Ato realizado em 2020, quando os conselhos de segurança alimentar entraram com ação para embargar as obras de desmonte do restaurante de Vitória

O Restaurante Popular foi criado em 2005, durante o governo de João Coser (PT), no bojo da implementação de políticas federais para segurança alimentar. O fechamento se deu em dezembro de 2016, quando o então supersecretário Fabricio Gandini (Cidadania), hoje deputado estadual, anunciou que o plano era converter o espaço num banco de alimentos, para distribuir para as famílias mais necessitadas cadastradas no CadÚnico.

Para Jaqueline Moreira de Araújo, a gestão Pazolini mostra a mesma falta de entendimento da anterior, de Luciano Rezende. “O poder público não pensa que o Restaurante Popular deva só para quem não tem nenhuma condição de se alimentar em casa. Não é só isso, é uma política universal, para quem buscar por ele”, comenta. No caso, banco de alimentos e restaurante popular tratam-se de políticas inclusive complementares, sendo que este, por exemplo, consegue atender pessoas em situação de rua, vendedores ambulantes e outros que não teriam condições de se alimentar com qualidade durante o dia.

O atual banco de alimentos da Capital fica localizado em um galpão na Serra. “Não há estrutura adequada, acaba servindo apenas como um depósito de cestas básicas para posterior distribuição para os CRAS [Centros de Referência em Assistência Social]”. Outro equipamento previsto, a cozinha comunitária, não existe no município.

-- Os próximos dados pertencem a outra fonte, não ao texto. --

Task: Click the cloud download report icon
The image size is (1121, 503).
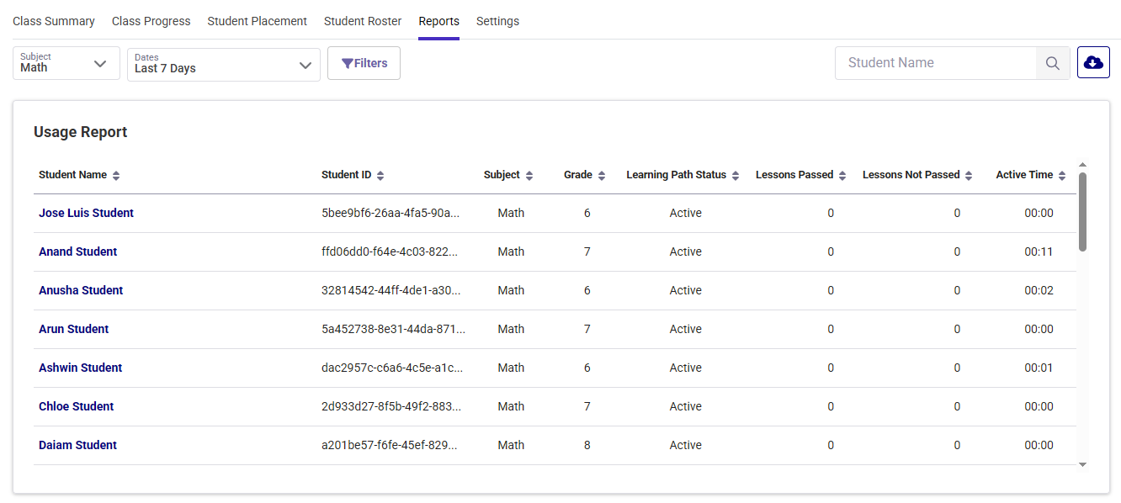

Sem políticas massivas e eficientes, e com a situação social no país se agravando diante da pandemia de Covid-19, um dos efeitos é o aumento da fome no país, conforme apontam diversos estudos. Recém-publicado, um levantamento do grupo “Alimento para Justiça”, em parceria entre universidades brasileiras e alemãs, apontou que no final do ano passado quase 60% da população enfrentava algum grau de insegurança alimentar, sendo que 15% estavam em situação de grave insegurança alimentar. O resultado coloca o país a níveis próximos de 2004, quando começava a ser implantado o Bolsa Família.

O desmonte das políticas a nível federal que contribuíam com os investimentos nos equipamentos de segurança alimentar acabaram gerando um efeito em cadeia, e hoje não há em funcionamento mais nenhum restaurante popular, tendo sido fechado não apenas o de Vitória, mas também de Cariacica, Cachoeiro de Itapemirim, Colatina e Nova Venécia. Por isso, também existe uma cobrança ao governo estadual, com quem já houve diálogos, mas ainda não se concretizaram as políticas para efetivar o retorno e criação de novos restaurantes populares.

O Maranhão, por exemplo, expandiu a atuação dos restaurantes populares durante a pandemia, aumentando o número deles e passando a oferecer, além do almoço a R$ 3, a janta a R$ 1. O estado conta hoje com 55 restaurantes populares em funcionamento.

Enquanto o poder público capixaba vacila em suas políticas, os ativistas repetem o drama que tem virado a vida das pessoas vulneráveis: “Quem não morrer de Covid, corre o risco de morrer de fome”, lamenta Jaqueline.